§ EXERCISE BRIEF:
Nothing but the lines from the one with "You are a GUI" through the last line of the entries below should appear in the copy, please, and no pictures.

§ RECORD EXCERPTS:
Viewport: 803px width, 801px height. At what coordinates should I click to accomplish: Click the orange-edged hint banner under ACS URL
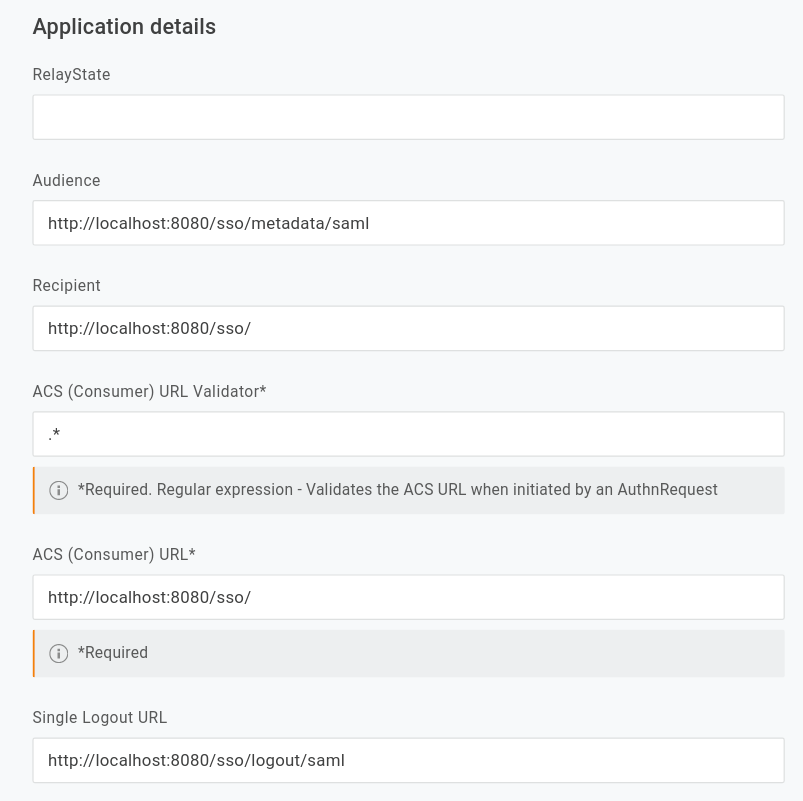tap(408, 654)
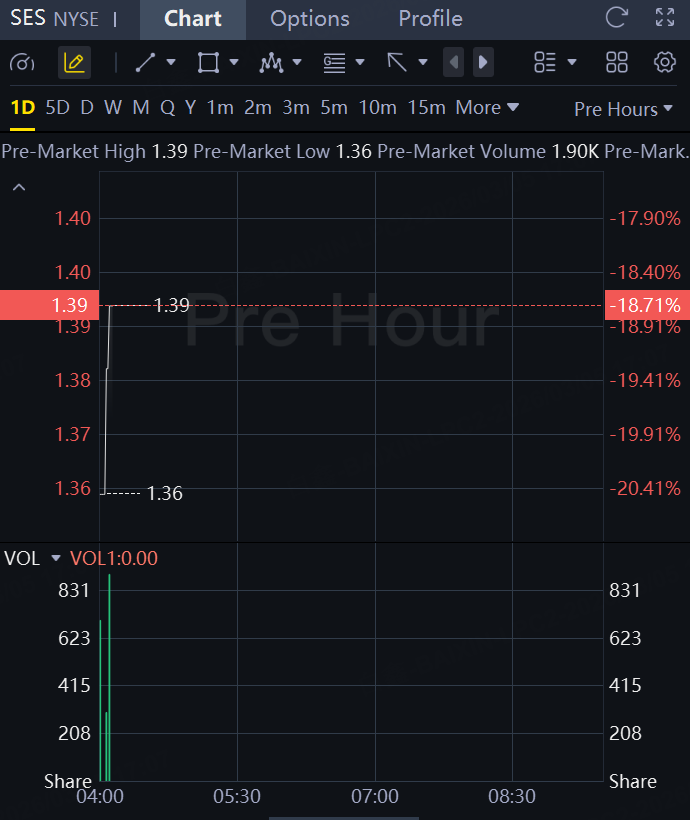Open the grid layout icon
690x820 pixels.
(x=617, y=63)
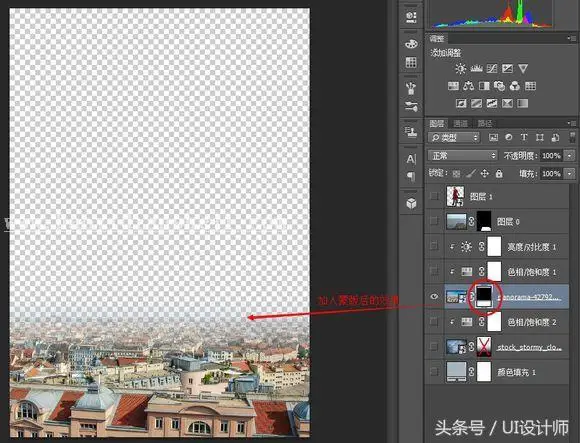The height and width of the screenshot is (443, 580).
Task: Hide the panorama layer via eye icon
Action: (434, 296)
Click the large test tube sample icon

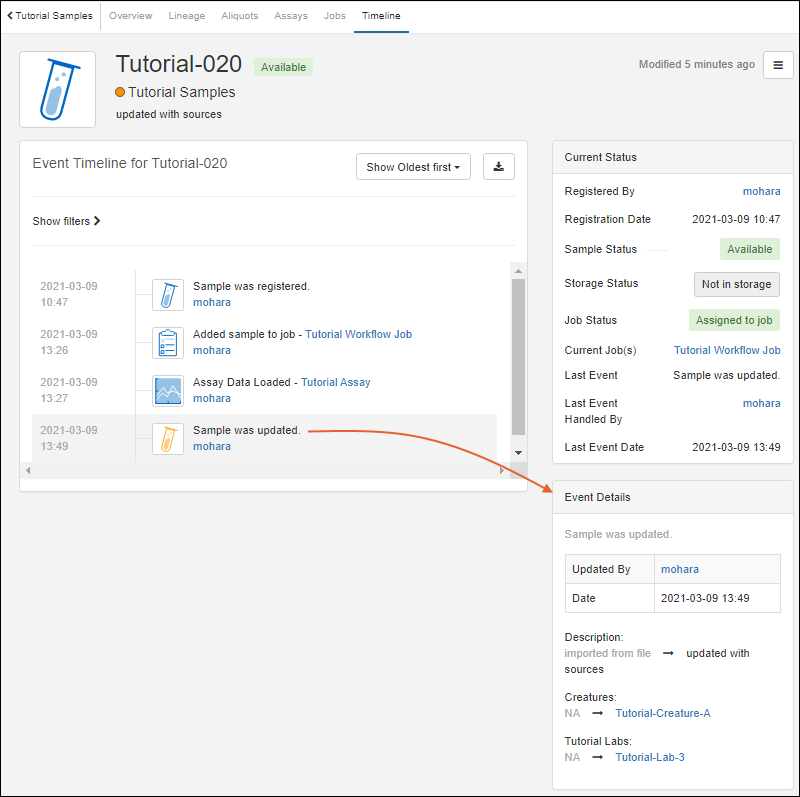coord(58,90)

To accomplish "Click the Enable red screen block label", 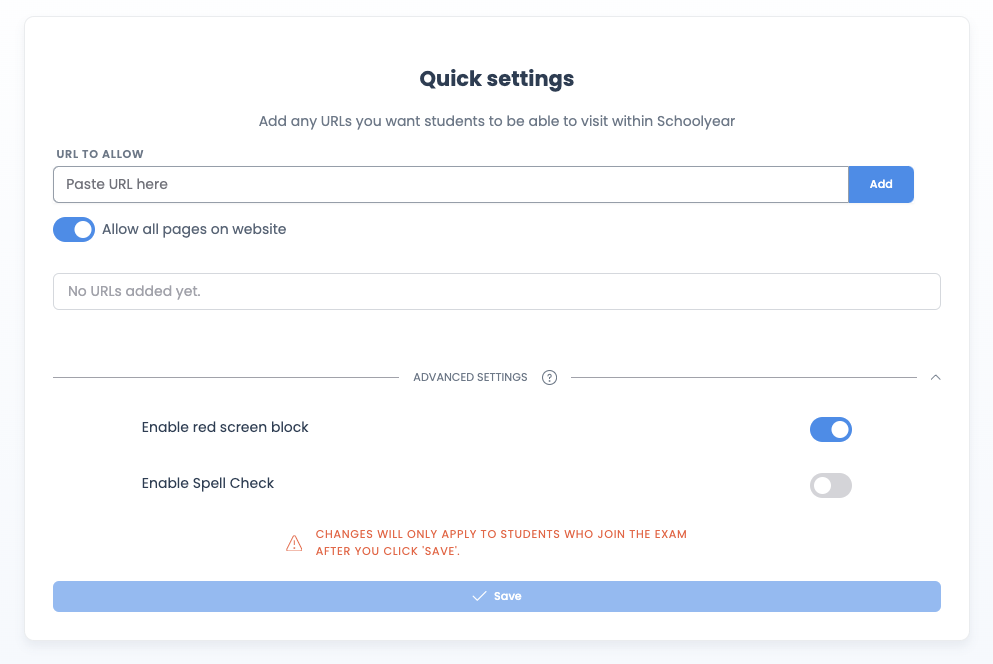I will click(225, 428).
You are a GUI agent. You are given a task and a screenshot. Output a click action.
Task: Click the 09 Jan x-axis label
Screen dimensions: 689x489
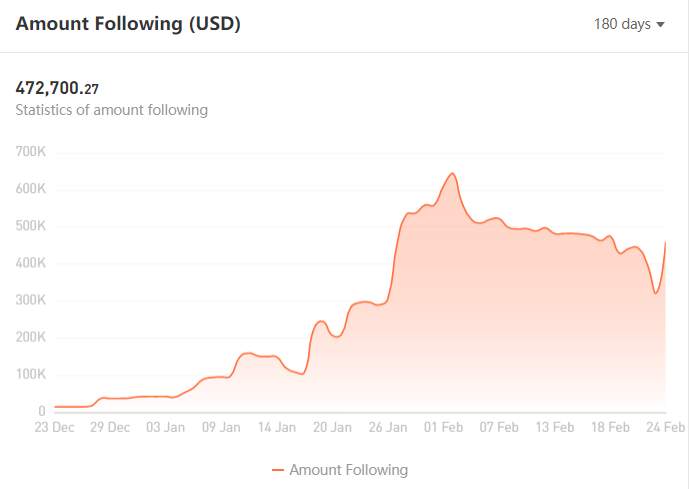[221, 427]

§ WRITTEN REPLY:
You are a GUI agent. You are given a task and a screenshot. Output a click action.
Task: Click the 09 Jan x-axis label
Screen dimensions: 689x489
[221, 427]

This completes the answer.